Make a mid-13th century helm as illustrated throughout the Morgan Bible. You will learn to hot and cold shape the metal and leave either rough from the hammer for waxing, or plain for painting.

Course Description

Learn how to make a mid-13th century helm as illustrated throughout the Morgan Bible. Using these illustrations and cathedral statues as source material, we will work together to recreate a completed helm each. You will learn techniques to hot and cold shape the metal and leave either rough from the hammer for waxing, or leave plain ready for painting.

This course is aimed at beginners or those with some basic metal working skills; introducing everyone to the skills required to size and make a 13th century Helmet seen throughout medieval illuminations such as the Morgan Bible.

The helmet you will be making was the product of an ever evolving response to the changing nature of 12th and 13th century warfare. Made from a series of overlapping, riveted plates with some simple shaping, it is likely the first helmet that is instantly recognisable as medieval and was the jumping off point for many later iconic helmets. The course offers the opportunity fory you to make something truly historical and aesthetically wonderful that once represented the very pinnacle of science and military research.

There are no original versions of these helmets, so we will take a look at sculptures and artworks that depict these helmets, as well as the sample helmet made by the tutor. The course will teach you how to properly shape, planish, clean and fix the plates creating a finished piece any 13th century knight would have been proud to call their own.

Depending upon your skill level, it is hoped that everyone will be able to finish one complete helmet. These helmets were often painted (according to illuminations) so they will be left rough from the hammer to be painted after the course, should you wish to.

To allow for the required skill for the course and to ensure that there is enough time left, some parts of the build involving hand tools like power shears and grinders may be carried out by the tutor.

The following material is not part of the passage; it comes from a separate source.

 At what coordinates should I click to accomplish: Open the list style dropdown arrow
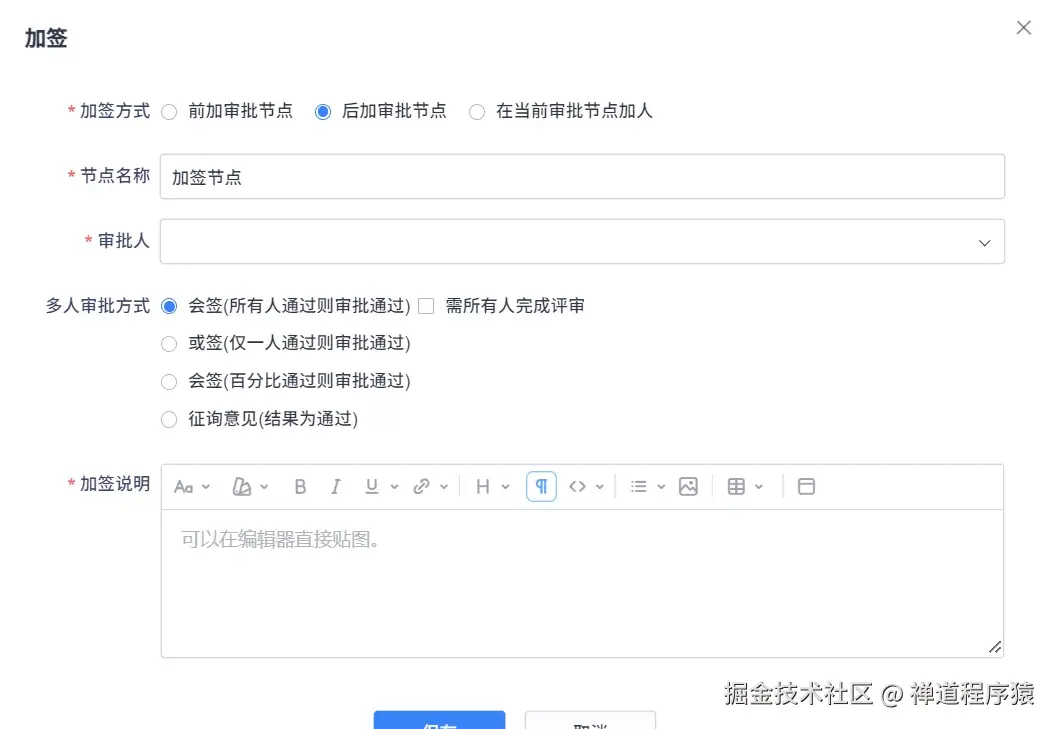[x=659, y=486]
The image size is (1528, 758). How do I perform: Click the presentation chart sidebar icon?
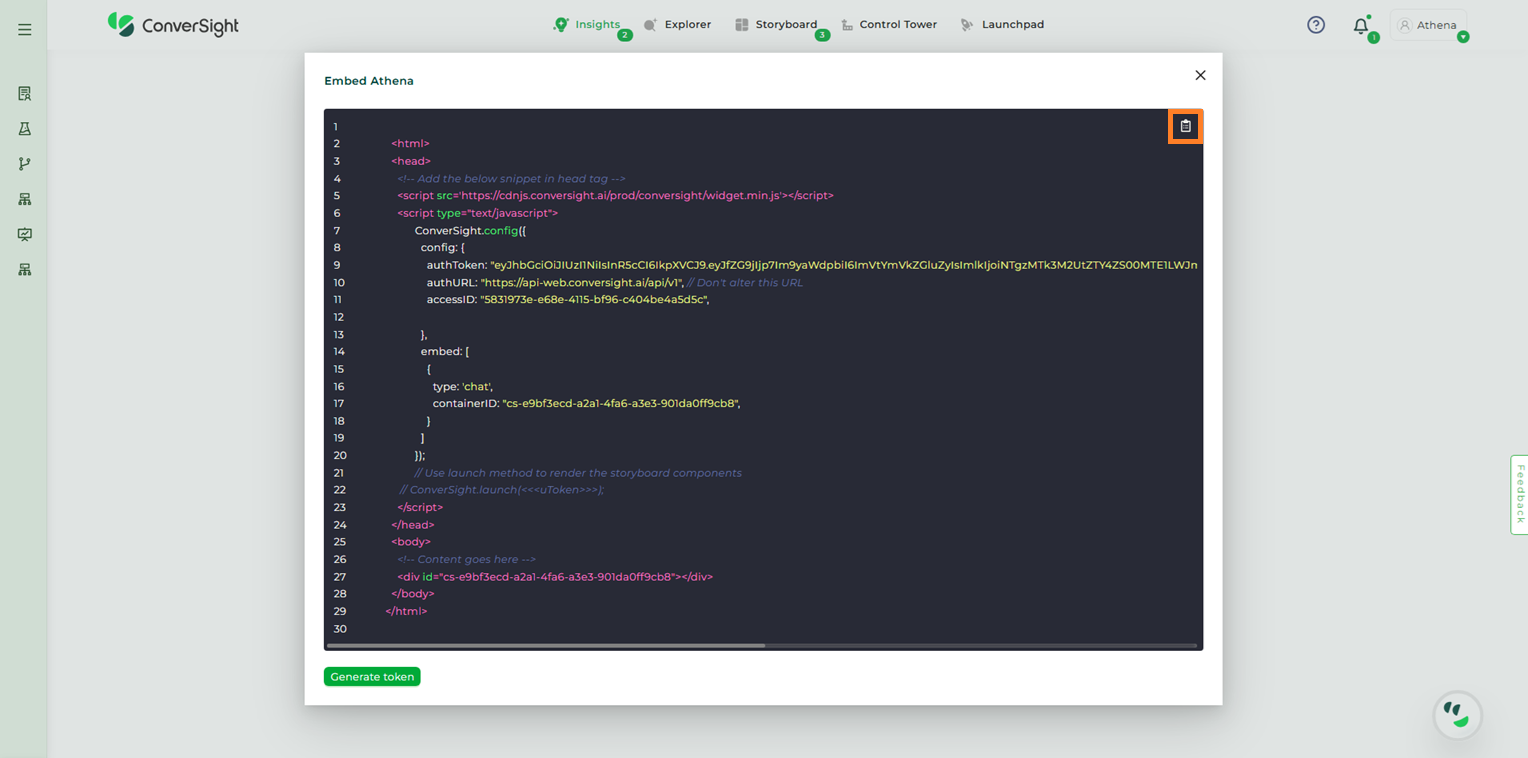point(25,235)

All tools and materials are provided by the College.


Arrival Day - this is the first date listed above

Courses start early evening. Residential students to arrive from 4pm, non-residential students to arrive by 6.45pm.

6.45pm: Welcome, followed by dinner (included).

8 - 9pm: First teaching session, attendance is essential.

Daily timetable

Classes 9.15 - 5pm, lunch is included.

From 6.30pm: Dinner (included for residential students).

Evening working - students may have access to workshops until 9pm, but only with their tutor's permission and provided any health and safety guidelines are observed.

Last day

Classes 9.15am - 3pm, lunch is included.

Residential students are to vacate their rooms by 10am please.

(This timetable is for courses of more than one day in length. The tutor may make slight variations)

Course Materials


  • All fuel costs and metal required for the project.
  • Leather aprons, work gloves, safety spectacles and ear defenders are provided in the Forge, and suitable protective clothing must be worn.
  • You may wish to bring any of the above, if you have them. If for example you have particularly large or small hands, your own work gloves are likely to be a better fit.

What students need to bring

  • You will need clothing with long sleeves suitable for workshop use, together with steel toe capped boots, which are mandatory when undertaking a course in the forge. If you fail to bring suitable footwear, you will not be able to take part in the course. Safety boots can be purchased from most tool hire shops and builders merchants as well as online.
  • Please note that cotton or wool clothing is preferable to nylon or other synthetics. A pair of cotton jeans is far more protective than a pair of nylon trousers.

Available to buy

  • Available from shop:
  • General art materials


Graham Ashford

A professional armourer since 2008. Graham won a QEST Scholarship apprenticing with Master Armourer David Hewitt at White Rose Armouries for 3 years. Working principally for reenactors, museums and collectors across the world. I have written pieces for historical periodicals and now work from my workshop in Fareham.


Residential option available. Find out accommodation costs and how to book here.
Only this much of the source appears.